Algo parecido le ocurrió a San Juan cuando estaba desterrado en la isla de Patmos “por causa de la palabra de Dios y el testimonio de Jesucristo”. Un domingo es arrebatado por una visión en la que ve al Cristo resucitado. Su rostro “era como el sol cuando resplandece en su fuerza”. La reacción de San Juan fue parecida a la del profeta Isaías. Cuenta él mismo: “cuando le vi, caí como muerto a sus pies” (Apocalipsis 1:17).
La presencia de Dios tiene un significado vital y dinámico que anula la angustia. El Señor mira hacia ese rincón del alma donde Él actúa y quiere que le devolvamos una mirada limpia, no empañada por el miedo y la angustia. Dios quiere y puede sustituir todos los miedos de muerte por su paz celestial.
Señor director: Tengo en proyecto para “Protestante Digital” comentar uno a uno diez libros, de otros tantos autores, sobre María Magdalena.
¡Qué mujer!
¡Qué gran mujer!
Y qué mal la han tratado casi todos, o todas las interpretaciones cristianas. Han seguido los dictados de la iglesia católica y, confundiéndola con la mujer que aparece en el capítulo siete de San Lucas en casa de un tal Simón fariseo, donde también se hallaba Jesús, han esparcido por los vientos la falsedad de que María Magdalena era prostituta.

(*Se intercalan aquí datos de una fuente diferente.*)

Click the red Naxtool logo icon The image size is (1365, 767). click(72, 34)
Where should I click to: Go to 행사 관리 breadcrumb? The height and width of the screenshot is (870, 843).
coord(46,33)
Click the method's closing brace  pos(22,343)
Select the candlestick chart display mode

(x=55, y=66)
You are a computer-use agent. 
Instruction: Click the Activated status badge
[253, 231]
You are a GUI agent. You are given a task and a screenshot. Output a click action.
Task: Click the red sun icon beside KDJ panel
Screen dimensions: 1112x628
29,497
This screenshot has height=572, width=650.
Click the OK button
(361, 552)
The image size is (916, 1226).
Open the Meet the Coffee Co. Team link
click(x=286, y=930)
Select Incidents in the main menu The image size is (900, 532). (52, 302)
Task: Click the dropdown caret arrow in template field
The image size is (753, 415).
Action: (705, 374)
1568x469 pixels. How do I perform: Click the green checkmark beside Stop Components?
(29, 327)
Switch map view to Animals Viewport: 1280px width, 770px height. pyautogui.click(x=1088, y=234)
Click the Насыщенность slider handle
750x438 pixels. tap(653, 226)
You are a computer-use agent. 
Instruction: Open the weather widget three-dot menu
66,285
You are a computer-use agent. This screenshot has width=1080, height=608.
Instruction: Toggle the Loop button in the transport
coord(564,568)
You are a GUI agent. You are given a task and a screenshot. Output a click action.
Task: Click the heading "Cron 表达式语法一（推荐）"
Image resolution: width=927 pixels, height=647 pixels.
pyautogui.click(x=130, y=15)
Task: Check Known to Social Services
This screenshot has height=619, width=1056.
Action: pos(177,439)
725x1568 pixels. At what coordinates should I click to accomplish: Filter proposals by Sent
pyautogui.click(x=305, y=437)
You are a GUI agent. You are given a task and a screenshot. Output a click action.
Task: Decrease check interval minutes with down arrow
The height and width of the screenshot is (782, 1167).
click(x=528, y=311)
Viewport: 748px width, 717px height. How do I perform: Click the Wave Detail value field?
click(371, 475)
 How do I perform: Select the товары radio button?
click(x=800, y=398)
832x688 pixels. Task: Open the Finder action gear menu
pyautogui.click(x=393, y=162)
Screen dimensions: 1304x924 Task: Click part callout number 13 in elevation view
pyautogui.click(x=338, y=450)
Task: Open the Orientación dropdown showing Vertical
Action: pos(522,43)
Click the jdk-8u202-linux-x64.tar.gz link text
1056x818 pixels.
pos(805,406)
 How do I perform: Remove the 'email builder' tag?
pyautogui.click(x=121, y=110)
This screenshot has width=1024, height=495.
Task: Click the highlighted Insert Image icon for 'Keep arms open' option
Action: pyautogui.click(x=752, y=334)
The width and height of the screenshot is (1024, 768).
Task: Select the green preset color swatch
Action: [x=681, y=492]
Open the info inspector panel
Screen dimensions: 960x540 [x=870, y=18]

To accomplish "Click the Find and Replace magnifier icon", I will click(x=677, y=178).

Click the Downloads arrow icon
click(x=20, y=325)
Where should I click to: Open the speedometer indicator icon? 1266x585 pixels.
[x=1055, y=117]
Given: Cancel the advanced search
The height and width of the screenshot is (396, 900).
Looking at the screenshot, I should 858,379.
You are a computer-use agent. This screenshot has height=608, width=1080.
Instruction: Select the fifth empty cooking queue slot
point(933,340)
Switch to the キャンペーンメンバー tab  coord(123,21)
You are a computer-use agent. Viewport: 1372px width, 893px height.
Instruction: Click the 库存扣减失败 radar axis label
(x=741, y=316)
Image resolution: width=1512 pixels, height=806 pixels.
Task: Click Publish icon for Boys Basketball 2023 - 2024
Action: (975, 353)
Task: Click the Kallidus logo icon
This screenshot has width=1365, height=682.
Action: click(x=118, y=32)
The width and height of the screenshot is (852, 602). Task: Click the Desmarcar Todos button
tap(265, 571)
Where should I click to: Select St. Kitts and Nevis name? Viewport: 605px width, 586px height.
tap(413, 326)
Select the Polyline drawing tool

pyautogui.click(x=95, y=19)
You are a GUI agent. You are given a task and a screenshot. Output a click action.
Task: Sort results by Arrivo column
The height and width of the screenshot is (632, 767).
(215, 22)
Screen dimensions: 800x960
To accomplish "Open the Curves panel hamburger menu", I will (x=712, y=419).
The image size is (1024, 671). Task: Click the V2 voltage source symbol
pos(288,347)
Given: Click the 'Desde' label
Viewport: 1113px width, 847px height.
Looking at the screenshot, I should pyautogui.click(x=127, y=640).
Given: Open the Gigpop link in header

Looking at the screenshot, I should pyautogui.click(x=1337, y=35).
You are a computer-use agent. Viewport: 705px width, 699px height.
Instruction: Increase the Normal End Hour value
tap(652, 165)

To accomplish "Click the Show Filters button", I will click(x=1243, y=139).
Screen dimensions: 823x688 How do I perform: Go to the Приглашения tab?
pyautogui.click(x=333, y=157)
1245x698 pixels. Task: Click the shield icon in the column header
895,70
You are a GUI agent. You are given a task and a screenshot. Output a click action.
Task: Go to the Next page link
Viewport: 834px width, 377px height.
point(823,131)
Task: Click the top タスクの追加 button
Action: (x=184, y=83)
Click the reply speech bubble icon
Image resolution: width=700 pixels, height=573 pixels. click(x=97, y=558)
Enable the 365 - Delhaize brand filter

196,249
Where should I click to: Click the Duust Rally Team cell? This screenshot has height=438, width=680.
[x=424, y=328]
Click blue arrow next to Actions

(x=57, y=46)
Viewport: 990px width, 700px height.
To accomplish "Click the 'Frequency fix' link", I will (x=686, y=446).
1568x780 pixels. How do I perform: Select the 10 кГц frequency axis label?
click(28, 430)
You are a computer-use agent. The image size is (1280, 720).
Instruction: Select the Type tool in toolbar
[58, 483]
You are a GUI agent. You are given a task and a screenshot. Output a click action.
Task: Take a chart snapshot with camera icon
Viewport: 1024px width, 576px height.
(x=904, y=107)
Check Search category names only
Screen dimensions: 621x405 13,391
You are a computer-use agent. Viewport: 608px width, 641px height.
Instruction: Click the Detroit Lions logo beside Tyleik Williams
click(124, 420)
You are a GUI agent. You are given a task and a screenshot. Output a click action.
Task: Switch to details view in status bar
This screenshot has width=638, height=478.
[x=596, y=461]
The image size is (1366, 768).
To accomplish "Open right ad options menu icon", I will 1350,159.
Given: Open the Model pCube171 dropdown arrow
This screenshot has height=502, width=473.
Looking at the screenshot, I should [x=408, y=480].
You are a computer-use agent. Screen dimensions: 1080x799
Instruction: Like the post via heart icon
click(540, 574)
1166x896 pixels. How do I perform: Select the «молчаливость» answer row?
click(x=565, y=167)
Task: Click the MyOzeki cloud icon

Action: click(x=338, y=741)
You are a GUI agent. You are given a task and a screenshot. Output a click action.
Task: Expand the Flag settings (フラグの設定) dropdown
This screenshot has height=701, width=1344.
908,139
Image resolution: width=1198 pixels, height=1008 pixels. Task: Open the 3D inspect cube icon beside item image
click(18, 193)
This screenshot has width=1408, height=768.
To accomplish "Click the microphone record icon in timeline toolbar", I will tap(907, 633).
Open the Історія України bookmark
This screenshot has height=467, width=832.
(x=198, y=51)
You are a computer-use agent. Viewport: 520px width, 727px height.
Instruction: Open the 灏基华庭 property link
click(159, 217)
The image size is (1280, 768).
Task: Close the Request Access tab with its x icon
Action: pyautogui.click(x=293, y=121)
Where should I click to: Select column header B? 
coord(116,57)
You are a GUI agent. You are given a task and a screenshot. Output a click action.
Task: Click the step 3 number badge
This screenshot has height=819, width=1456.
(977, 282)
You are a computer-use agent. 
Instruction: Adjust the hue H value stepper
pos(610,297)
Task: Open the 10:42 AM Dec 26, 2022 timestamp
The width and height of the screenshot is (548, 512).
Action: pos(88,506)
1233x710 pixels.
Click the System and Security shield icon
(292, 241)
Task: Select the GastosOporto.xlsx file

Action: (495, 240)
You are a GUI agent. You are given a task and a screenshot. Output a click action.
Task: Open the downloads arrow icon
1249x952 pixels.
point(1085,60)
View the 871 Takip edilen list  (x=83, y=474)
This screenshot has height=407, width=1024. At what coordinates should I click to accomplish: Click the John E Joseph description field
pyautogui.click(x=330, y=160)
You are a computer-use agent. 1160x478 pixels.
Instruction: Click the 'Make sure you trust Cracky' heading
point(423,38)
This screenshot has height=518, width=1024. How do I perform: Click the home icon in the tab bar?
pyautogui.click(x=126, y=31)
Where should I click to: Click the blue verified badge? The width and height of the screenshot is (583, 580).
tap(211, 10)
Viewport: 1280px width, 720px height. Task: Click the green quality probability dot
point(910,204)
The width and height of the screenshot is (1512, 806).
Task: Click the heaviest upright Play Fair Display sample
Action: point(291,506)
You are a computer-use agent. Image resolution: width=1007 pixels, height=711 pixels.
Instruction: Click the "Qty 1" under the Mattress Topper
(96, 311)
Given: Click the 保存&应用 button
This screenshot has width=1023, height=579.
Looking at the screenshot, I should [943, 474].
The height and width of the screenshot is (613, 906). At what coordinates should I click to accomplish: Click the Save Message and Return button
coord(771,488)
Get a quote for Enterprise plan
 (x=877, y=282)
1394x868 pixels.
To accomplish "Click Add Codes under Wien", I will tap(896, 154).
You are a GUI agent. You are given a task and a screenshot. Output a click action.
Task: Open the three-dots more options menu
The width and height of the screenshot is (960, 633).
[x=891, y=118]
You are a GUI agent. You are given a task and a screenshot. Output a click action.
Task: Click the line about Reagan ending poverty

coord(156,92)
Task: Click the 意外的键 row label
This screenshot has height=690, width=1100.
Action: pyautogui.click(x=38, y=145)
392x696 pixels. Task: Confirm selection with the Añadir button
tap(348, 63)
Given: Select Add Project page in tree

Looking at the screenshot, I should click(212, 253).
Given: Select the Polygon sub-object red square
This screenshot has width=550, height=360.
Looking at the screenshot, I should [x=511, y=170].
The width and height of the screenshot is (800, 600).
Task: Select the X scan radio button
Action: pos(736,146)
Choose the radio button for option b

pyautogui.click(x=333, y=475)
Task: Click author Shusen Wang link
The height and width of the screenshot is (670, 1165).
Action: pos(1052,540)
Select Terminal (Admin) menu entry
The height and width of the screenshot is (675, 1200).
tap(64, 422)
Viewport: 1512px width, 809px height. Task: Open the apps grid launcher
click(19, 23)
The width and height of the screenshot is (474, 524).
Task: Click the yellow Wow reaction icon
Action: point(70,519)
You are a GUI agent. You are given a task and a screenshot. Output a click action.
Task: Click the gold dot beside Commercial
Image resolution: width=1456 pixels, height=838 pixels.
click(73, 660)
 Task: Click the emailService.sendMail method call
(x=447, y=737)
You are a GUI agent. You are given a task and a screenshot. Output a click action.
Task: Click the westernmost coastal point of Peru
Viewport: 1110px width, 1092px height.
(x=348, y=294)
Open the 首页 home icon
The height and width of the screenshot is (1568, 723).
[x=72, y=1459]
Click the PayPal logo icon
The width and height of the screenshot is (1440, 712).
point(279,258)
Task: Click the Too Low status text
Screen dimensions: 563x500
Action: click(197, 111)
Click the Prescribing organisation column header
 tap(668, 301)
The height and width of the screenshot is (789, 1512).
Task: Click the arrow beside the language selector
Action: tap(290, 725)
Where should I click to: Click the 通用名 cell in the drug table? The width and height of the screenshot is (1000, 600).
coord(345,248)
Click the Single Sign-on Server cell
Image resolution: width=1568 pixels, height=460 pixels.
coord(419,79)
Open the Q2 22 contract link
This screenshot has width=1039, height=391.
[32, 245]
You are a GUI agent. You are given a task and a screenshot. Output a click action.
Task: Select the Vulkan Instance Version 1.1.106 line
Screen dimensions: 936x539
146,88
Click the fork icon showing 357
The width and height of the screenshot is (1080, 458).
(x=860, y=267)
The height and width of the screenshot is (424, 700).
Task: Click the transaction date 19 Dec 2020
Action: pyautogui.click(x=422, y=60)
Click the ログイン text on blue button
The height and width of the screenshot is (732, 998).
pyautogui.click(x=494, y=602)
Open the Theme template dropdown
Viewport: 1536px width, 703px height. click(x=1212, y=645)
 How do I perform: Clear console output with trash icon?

Nada más lejos de la verdad.
Esta mujer joven, perteneciente a una rica familia de Magdala, era pura en cuerpo y alma. El problema que la acosaba era una enfermedad calificada de diabólica, de la que Cristo la liberó. Pero una enferma no tiene que ser confundida con una prostituta. ¿Está usted de acuerdo o no, director?
La Magdalena es un fiel ejemplo de la angustia que invade ante la posibilidad de la nada divina.
En el huerto de la resurrección, cuando María confunde a Cristo con el hortelano, le dice dolorida: “se han llevado a mi Señor, y no se dónde lo han puesto” (Juan 20:12-15).
No existe angustia más aterradora que esa: que se nos lleven a Dios. Que no sepamos dónde está. Cuando Dios desaparece de nuestra vida y no lo encontramos en ninguno de los cuatro puntos cardinales, como le ocurría a Job, sólo nos queda la nada.
El gran novelista norteamericano Ernesto Hemingway, quien se mató de un tiro de escopeta en julio de 1961, dejó escrito un pequeño cuento titulado “En un lugar limpio y bien iluminado”. Aquí reinterpreta el Padrenuestro desde el punto de vista de la angustia ante la nada. Esto escribió:
“Nada nuestra que estás en la nada, nada sea tu nombre, venga a nosotros tu nada y hágase tu nada así en la nada como en la nada. La nada nuestra de cada día dánosla hoy, y perdona nuestras nadas así como nosotros perdonamos a nuestras nadas. Y no nos dejes caer en la nada, más líbranos de nada; pues nada”.
¿Nada ante la muerte? ¿Morimos como muere el perro, el burro, el cerdo? ¿Desaparecemos definitivamente en la nada?
¿Nada en la vida? Dios con nosotros, la esperanza de gloria. Nuestra ceguera espiritual nos impide ver las maravillas de Dios. María Magdalena tenía a Cristo ante ella y no le reconocía.
No hay otra alternativa. O admitimos la existencia de Dios y nos abrazamos a Él o nos perdemos en la angustia de la noche sin calor, sin cercanía, con sólo el grito de la desesperanza.
He terminado, señor director. Páselo bien.